### EXERCISE BRIEF
Give a verbatim copy of the lines below, minus the pictures.

"""

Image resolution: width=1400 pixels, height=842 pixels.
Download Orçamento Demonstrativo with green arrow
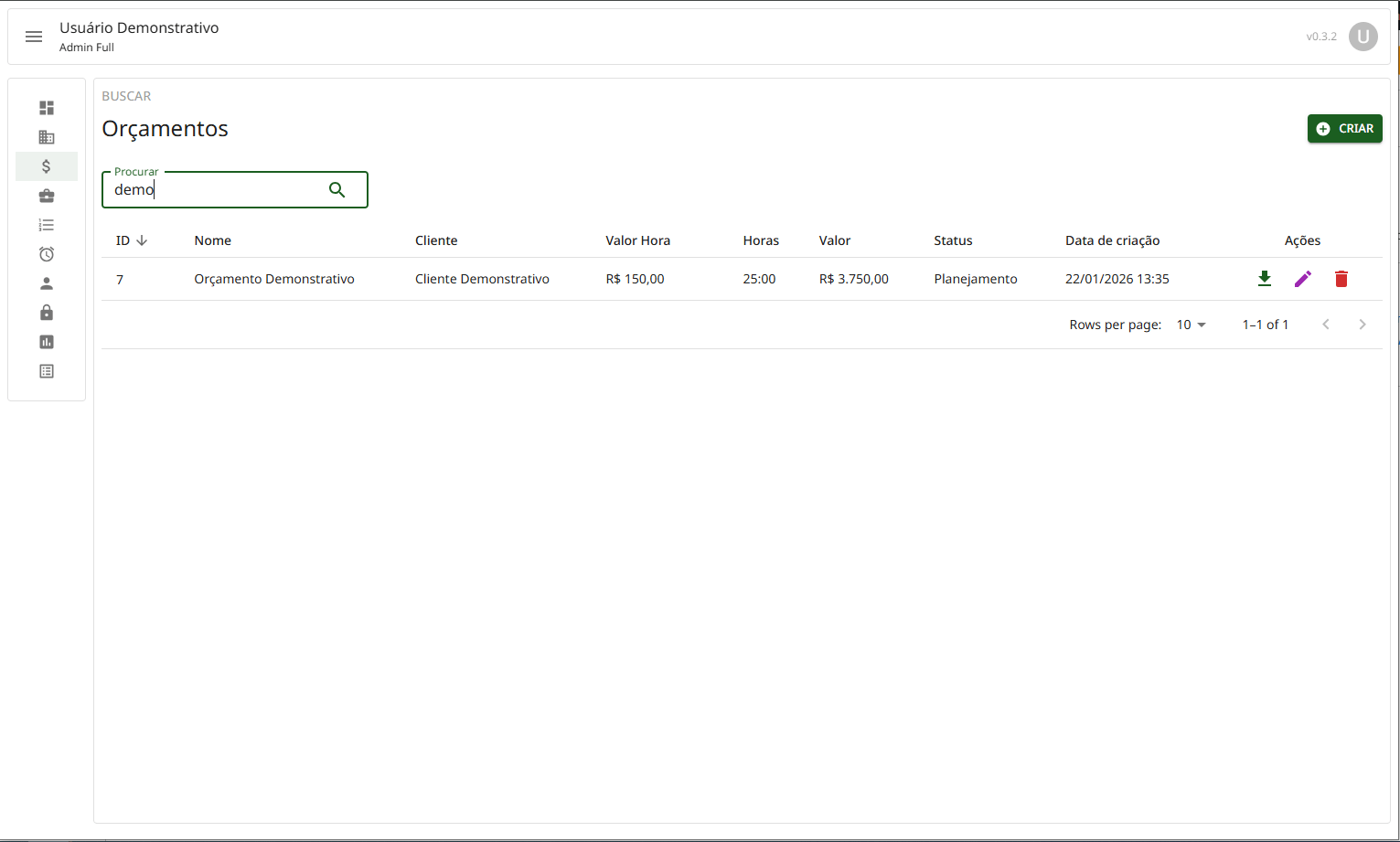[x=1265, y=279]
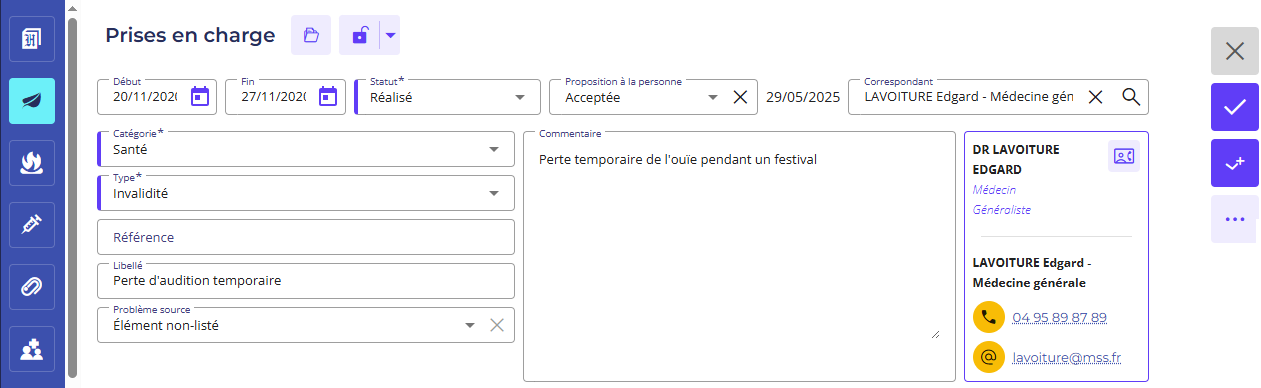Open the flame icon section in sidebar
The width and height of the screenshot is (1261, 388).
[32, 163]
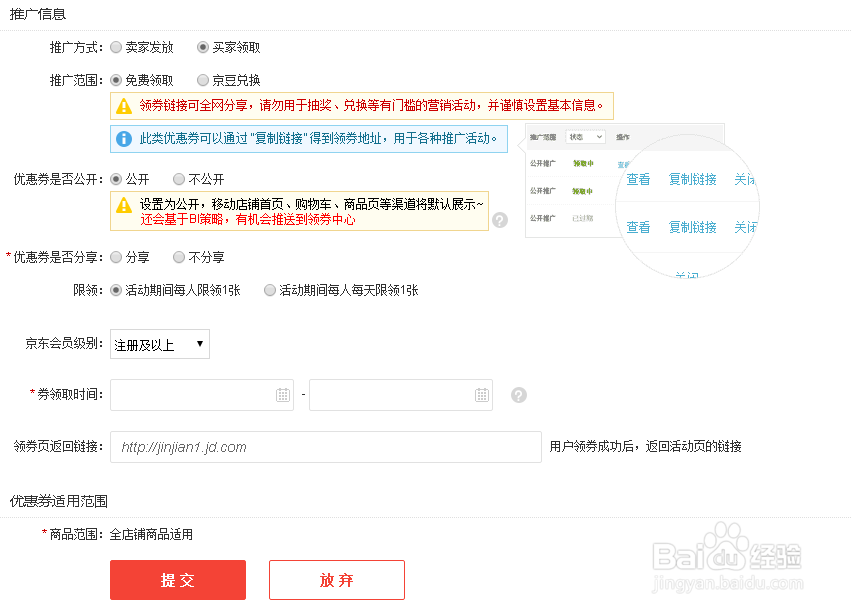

"""

### TASK RESULT
Image resolution: width=1400 pixels, height=842 pixels.
Download Orçamento Demonstrativo with green arrow
[x=1265, y=279]
Open the flame icon section in sidebar
The width and height of the screenshot is (1261, 388).
[32, 163]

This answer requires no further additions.